Brooklyn, artist, musician, instrument inventor, model builder, son, brother, uncle
One man’s trash is artist Ken Butler’s treasure. Most people who see an aluminum cane, see an aluminum cane. Ken saw something more. He added a tennis racket, a comb, a vegetable slicer, and a few strings and turned it into an instrument that can best be described as a combination viola/mandolin.
“I create something new by reimagining other uses for objects. I can start with anything, a bicycle seat, for instance, and ask myself ‘could I make it into a violin?’ ”

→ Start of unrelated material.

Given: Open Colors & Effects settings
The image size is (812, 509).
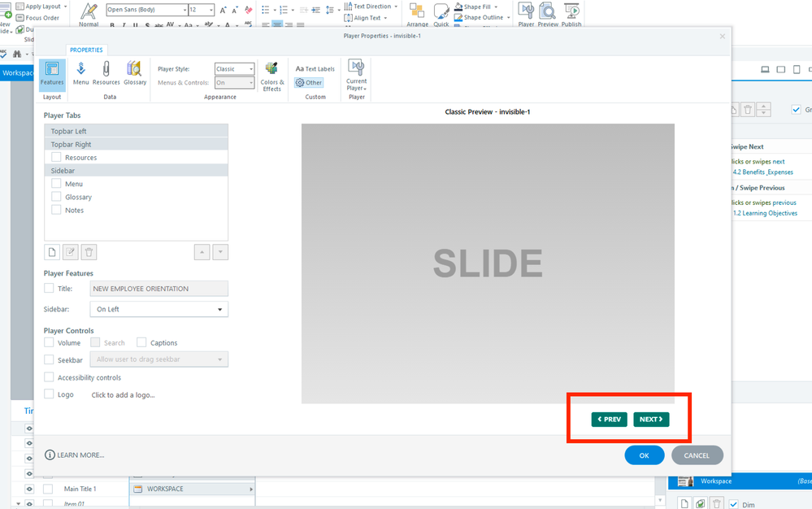Looking at the screenshot, I should click(x=271, y=76).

Ken’s first instrument was a violin made from a small hatchet he found in his basement. Something compelled him to put it up to his chin, he added a few other components and played it through his amplifier. It sounded good enough to keep him creating. That was 42 years ago.

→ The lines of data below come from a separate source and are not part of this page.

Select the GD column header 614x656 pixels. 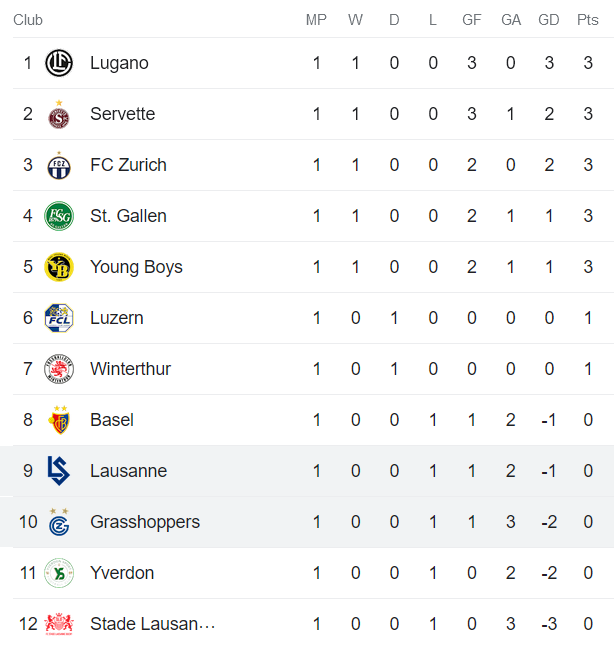coord(548,20)
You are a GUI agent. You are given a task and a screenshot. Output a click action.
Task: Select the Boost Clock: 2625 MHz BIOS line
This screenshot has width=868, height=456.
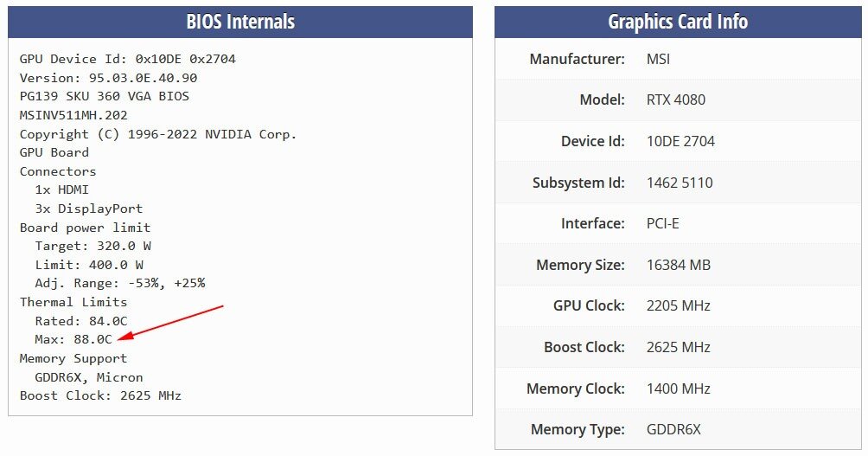click(x=101, y=395)
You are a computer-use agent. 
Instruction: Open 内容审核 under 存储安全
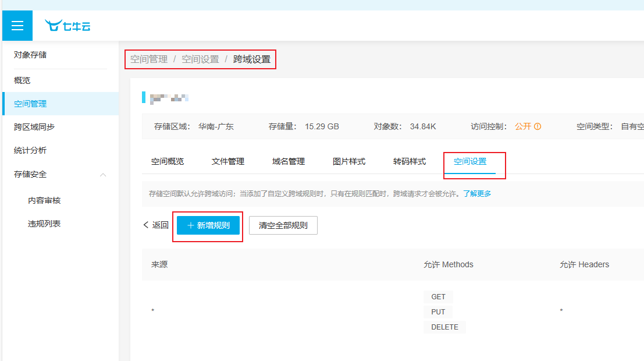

His quirky, imaginative mind wows people. He played an axe, a shovel and his head live on the Tonight Show with Jay Leno. He has also been featured in The New York Times, and in exhibitions and performances at Lincoln Center and The Metropolitan Museum, as well as at venues on three other continents. Over the years, he has sold hundreds of his instruments and other works of art.
As part of Young Audiences New York, Ken has also received standing ovations from thousands of New York City public school students for playing his inventive instruments, including a hammer violin, bicycle wheel guitar, tennis racket banjo and a toothbrush violin.
His truest sense of accomplishment is not for any accolades or awards, but the impact he had on the children who saw him perform and the fan letters they wrote. “They wrote amazing, beautiful, thoughtful letters. I am a fortunate man.”
“I am Ken Butler. I am a self-supporting artist and musician without compromise.”